The wrestling angel gifted Jacob with a limp as a permanent reminder of his encounter with God. Jacob's life-long policy was to run. His final glory was that he learned to lean (Hebrews 11:21). A wound is a good thing if it is accepted as a stewardship from God, appropriated as a channel of God's strength and consecrated to God's purpose. Where dependence is the objective weakness is the advantage.

Tuesday, September 29, 2009

The Mustering of the Host




“The Lord of Hosts is mustering a host for battle.” Isaiah 13:4

One day I may write a book called “Errors of the Quiet Time.” It would be mainly autobiographical. My qualifications as author include an habitual underachievement in the devotional realm. It is something I wish to mend.

One error is coming to prayer keen to involve God in my plan. Most will know Bill Bright’s Four Spiritual Laws, the most effective evangelistic tool of my generation. As a new Christian it was one of the first things I was taught. As an older Christian it may be the last thing I learn. The first law reads, “God loves you and offers a wonderful plan for your life.” I fear I often imperfectly incorporate that truth into my approach to God.

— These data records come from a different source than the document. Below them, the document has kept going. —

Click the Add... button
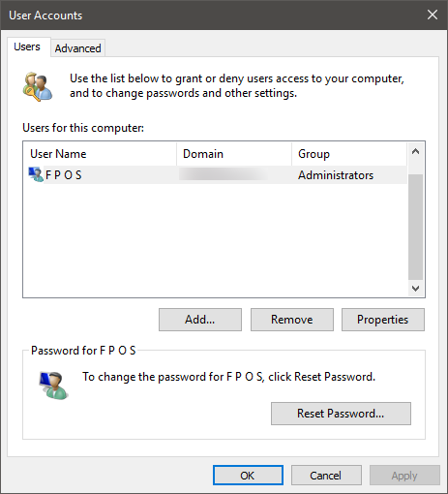The width and height of the screenshot is (448, 494). click(200, 320)
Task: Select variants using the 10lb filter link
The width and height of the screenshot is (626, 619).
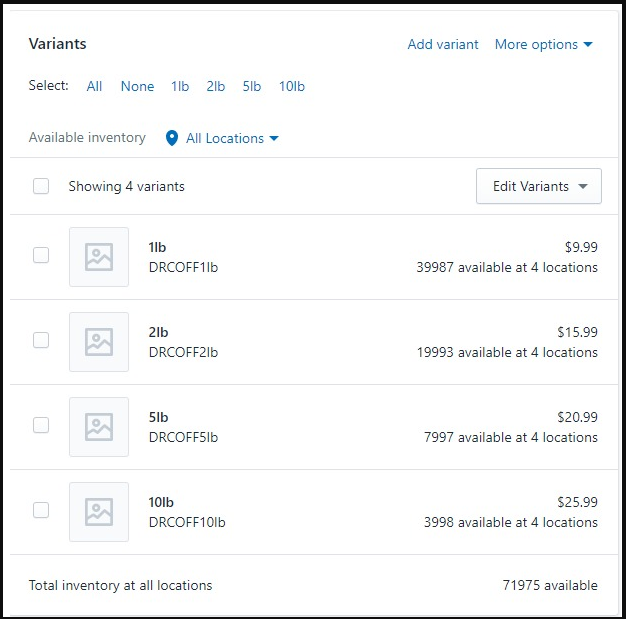Action: point(292,86)
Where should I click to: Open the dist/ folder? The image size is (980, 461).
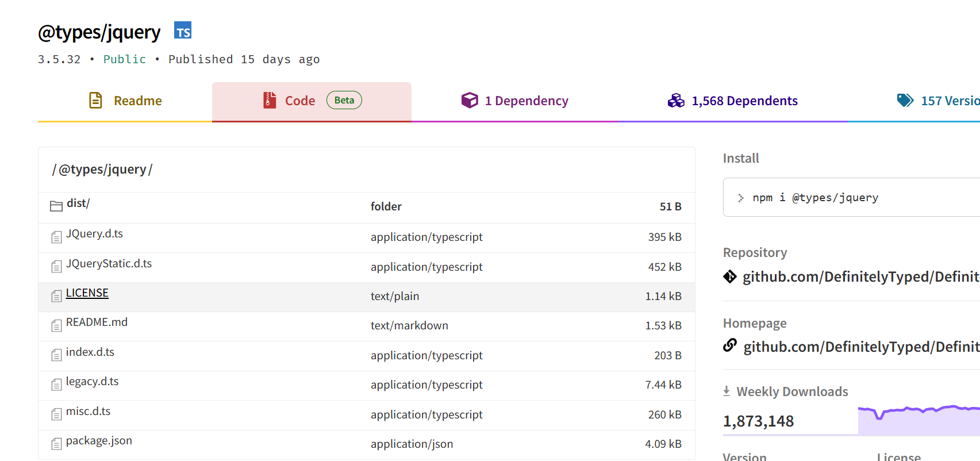point(78,203)
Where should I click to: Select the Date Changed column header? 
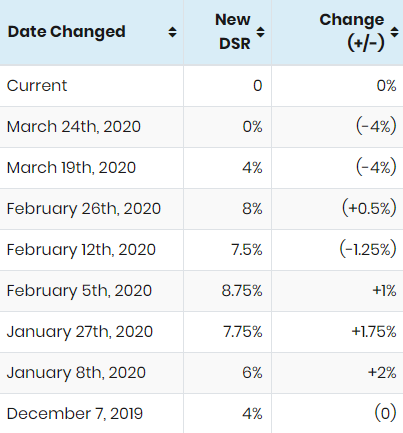point(92,32)
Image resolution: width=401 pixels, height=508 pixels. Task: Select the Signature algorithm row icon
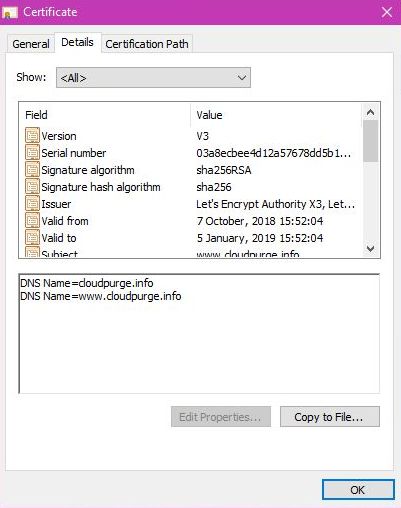click(32, 170)
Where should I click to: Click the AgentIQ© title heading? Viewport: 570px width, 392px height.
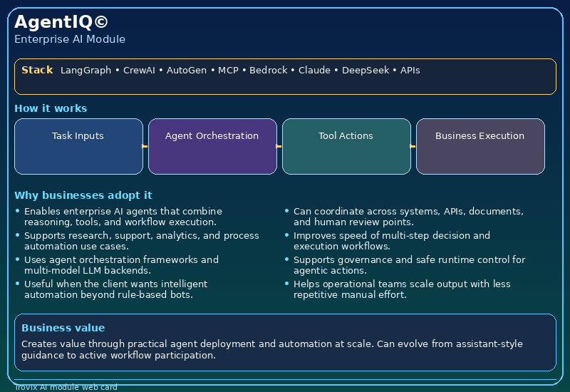(61, 22)
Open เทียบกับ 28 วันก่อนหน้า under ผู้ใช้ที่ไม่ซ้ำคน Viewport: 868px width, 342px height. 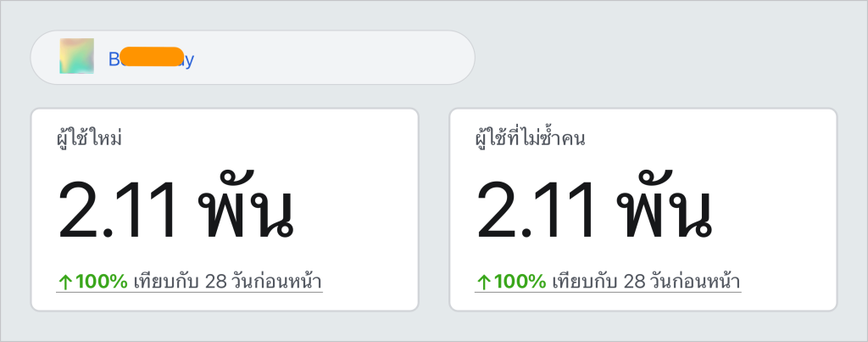pyautogui.click(x=646, y=282)
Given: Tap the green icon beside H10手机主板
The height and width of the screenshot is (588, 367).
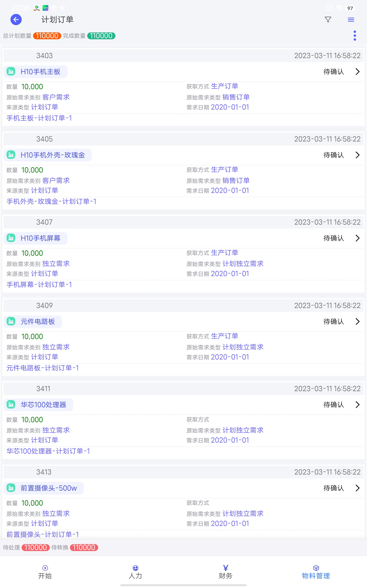Looking at the screenshot, I should 11,72.
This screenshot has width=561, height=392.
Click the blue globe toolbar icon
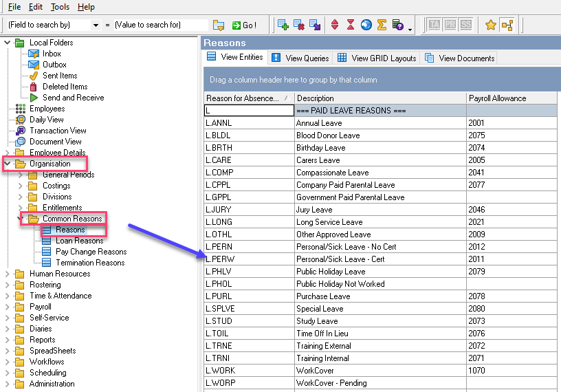point(366,25)
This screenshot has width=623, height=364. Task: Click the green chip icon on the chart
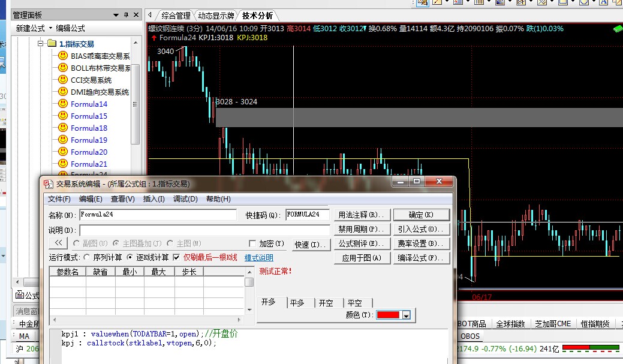[617, 28]
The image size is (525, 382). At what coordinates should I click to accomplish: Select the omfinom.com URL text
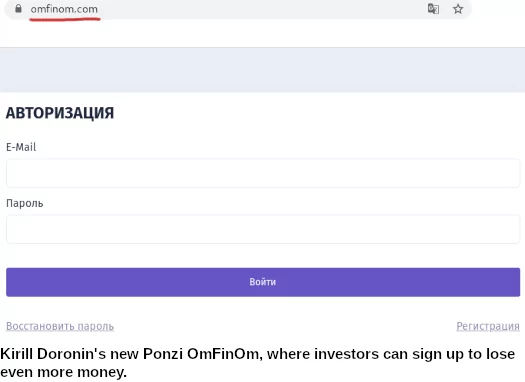point(64,9)
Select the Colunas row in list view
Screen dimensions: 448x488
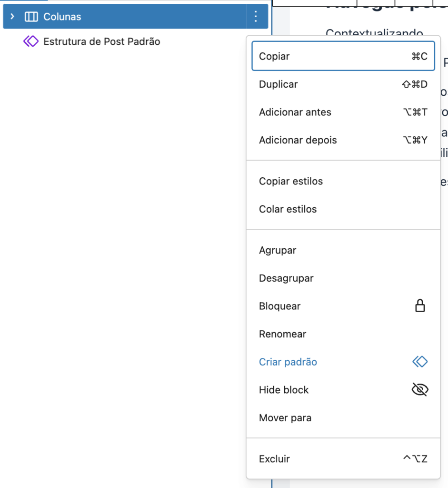136,16
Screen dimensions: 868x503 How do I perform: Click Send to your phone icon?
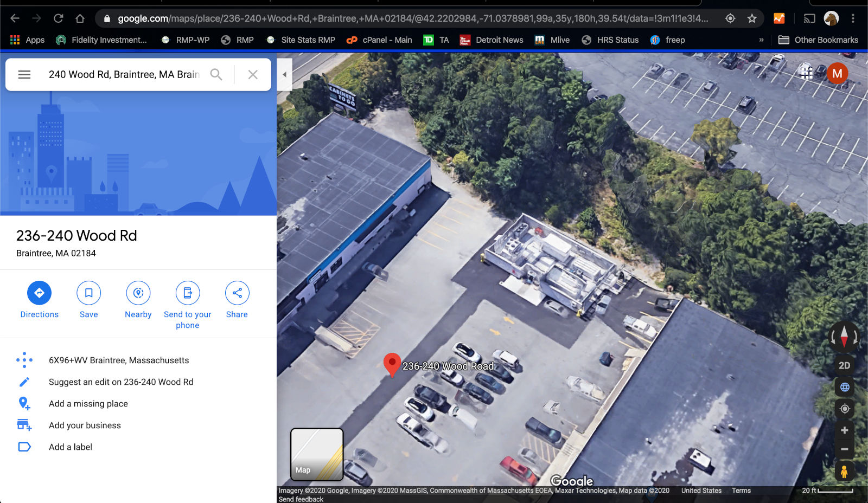pyautogui.click(x=188, y=293)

Too often I treat God as a prospect for my current enthusiasms. It is as if I say: “Dear God, I know you love me, therefore I’m sure you’ll want to bless my plan.” Thus Law One is turned upon its head.

How can we forget that God has a plan?

In January I wrote of God The Amazing Star-Breather (Louie Giglio’s term). Louie masterfully expounded the theme of God the Creator--the God who fills the vastness of the inter-stellar reaches and fashions the stars in their magnitude. Let us also remember that God manages the microcosm, including that microcosm called me. He manages the microcosm of my days and nights. The God who has a plan for eternity has a plan for the hours. Let us then celebrate The God who Numbers Hairs on Heads, The Knower of Sparrows, The Tailor to Lilies. As we get to know this God, we will discover His plan for us.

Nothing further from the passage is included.